### WORK INSTRUCTIONS
Copy out each line of the data that holds the word "chevron".

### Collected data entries

⁂

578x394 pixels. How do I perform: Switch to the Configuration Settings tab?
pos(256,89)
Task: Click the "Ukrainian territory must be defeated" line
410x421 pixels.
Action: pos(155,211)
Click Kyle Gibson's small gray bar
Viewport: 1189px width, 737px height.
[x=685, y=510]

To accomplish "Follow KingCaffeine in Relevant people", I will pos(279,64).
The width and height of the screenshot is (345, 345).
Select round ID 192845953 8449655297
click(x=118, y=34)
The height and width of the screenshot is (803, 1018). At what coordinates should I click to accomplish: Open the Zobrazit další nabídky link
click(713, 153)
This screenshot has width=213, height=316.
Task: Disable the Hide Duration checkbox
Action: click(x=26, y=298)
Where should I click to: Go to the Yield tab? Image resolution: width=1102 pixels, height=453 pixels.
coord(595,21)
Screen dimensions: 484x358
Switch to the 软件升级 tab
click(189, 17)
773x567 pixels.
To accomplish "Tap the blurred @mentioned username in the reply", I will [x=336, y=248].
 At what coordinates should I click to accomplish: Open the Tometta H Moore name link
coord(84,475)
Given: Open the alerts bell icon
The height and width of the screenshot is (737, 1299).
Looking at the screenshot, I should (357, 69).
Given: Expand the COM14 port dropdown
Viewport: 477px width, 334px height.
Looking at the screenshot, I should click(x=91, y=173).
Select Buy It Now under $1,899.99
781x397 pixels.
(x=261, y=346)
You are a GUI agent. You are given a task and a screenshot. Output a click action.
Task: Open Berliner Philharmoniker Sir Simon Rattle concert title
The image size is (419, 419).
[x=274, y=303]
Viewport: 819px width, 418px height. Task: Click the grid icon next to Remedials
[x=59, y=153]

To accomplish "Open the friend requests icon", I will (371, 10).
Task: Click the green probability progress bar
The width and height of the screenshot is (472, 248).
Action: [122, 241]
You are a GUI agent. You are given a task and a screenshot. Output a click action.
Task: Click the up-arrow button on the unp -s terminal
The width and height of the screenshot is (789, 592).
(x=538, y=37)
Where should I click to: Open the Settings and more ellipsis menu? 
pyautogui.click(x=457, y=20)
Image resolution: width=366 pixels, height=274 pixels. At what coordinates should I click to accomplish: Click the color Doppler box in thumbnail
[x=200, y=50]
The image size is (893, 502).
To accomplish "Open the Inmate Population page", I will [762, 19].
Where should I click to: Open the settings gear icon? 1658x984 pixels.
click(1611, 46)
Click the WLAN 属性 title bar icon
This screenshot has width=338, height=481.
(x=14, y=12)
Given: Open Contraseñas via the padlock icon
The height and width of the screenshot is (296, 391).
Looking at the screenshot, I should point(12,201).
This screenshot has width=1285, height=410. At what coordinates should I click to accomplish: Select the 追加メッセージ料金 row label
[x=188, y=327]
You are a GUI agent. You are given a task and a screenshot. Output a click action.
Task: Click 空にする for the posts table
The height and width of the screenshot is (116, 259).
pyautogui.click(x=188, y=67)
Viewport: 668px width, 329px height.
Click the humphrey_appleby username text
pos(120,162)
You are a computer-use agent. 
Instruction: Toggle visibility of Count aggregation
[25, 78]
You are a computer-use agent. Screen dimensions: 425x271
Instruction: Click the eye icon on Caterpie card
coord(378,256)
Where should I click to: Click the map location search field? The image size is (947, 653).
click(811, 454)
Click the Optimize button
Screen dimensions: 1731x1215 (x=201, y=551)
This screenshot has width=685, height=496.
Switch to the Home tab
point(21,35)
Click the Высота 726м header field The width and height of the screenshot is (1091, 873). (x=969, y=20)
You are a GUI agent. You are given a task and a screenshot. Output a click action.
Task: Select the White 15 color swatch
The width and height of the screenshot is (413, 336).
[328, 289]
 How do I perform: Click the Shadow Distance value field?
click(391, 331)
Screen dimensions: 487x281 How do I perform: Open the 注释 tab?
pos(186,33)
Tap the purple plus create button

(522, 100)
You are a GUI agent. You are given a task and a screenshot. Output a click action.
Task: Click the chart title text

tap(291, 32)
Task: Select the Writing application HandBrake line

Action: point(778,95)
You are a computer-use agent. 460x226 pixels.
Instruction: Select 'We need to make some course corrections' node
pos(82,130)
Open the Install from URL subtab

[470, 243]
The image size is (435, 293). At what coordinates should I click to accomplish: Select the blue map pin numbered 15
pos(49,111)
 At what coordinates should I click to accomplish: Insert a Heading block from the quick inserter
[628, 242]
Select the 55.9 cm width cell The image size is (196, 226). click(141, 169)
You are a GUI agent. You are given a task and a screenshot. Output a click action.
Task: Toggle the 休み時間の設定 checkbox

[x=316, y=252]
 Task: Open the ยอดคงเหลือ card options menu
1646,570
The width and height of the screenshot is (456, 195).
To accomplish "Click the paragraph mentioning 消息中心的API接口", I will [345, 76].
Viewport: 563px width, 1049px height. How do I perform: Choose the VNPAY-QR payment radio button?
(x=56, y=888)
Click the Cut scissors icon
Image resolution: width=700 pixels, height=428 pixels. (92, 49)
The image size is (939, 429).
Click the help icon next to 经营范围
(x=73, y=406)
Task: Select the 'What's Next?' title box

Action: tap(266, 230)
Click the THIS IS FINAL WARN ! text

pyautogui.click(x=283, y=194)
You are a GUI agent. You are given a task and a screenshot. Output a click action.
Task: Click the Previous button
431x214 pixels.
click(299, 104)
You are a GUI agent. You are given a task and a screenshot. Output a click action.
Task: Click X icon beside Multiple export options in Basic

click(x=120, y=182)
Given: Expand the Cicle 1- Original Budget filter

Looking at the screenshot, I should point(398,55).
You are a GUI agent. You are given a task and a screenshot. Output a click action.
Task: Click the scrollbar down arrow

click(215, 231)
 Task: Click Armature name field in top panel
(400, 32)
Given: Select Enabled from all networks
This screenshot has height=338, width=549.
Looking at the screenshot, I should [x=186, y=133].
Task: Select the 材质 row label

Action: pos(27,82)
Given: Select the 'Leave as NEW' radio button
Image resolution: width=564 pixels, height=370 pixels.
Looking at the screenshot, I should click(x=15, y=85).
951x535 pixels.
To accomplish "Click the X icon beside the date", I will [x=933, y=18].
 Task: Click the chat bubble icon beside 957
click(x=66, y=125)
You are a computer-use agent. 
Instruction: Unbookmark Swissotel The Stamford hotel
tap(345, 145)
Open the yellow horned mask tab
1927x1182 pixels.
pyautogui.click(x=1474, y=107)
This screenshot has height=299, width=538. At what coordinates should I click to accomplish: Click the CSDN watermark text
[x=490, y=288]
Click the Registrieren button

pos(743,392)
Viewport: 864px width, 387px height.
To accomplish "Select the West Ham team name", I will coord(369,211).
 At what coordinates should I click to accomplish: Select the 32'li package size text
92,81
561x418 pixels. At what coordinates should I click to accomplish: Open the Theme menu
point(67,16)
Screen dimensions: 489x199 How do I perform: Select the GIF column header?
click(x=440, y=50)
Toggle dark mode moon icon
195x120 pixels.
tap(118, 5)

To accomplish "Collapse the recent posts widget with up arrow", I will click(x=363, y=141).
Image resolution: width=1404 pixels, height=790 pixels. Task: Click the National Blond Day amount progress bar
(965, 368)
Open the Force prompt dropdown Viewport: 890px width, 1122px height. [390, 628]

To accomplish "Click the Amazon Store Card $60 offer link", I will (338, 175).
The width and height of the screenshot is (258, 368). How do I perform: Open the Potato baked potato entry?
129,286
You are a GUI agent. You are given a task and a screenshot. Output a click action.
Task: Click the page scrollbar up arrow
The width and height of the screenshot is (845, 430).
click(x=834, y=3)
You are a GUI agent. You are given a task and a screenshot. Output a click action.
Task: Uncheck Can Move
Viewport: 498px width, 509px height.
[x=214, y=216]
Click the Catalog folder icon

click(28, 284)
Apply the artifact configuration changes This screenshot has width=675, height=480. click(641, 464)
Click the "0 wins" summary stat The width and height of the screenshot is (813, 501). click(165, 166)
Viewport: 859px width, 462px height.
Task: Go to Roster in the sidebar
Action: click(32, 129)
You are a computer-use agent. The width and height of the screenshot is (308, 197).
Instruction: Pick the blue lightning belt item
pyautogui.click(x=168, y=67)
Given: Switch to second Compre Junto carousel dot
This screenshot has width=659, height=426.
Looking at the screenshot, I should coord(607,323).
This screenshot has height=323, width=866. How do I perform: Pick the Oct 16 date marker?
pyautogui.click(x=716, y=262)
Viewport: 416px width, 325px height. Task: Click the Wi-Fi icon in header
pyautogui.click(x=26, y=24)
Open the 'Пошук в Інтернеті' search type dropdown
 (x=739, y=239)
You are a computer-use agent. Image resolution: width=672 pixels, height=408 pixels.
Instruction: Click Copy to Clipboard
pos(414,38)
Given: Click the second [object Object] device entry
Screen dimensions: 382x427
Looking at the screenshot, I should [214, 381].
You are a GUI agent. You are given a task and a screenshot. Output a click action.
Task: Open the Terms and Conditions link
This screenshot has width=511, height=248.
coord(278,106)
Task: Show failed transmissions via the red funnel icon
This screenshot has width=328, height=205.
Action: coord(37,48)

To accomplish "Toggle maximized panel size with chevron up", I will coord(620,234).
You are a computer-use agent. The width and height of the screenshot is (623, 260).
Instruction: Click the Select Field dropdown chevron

⁂

### PROBLEM SOLUTION
To accomplish "Toggle maximized panel size with chevron up", I will coord(620,234).
Instruction: Click the Select Field dropdown chevron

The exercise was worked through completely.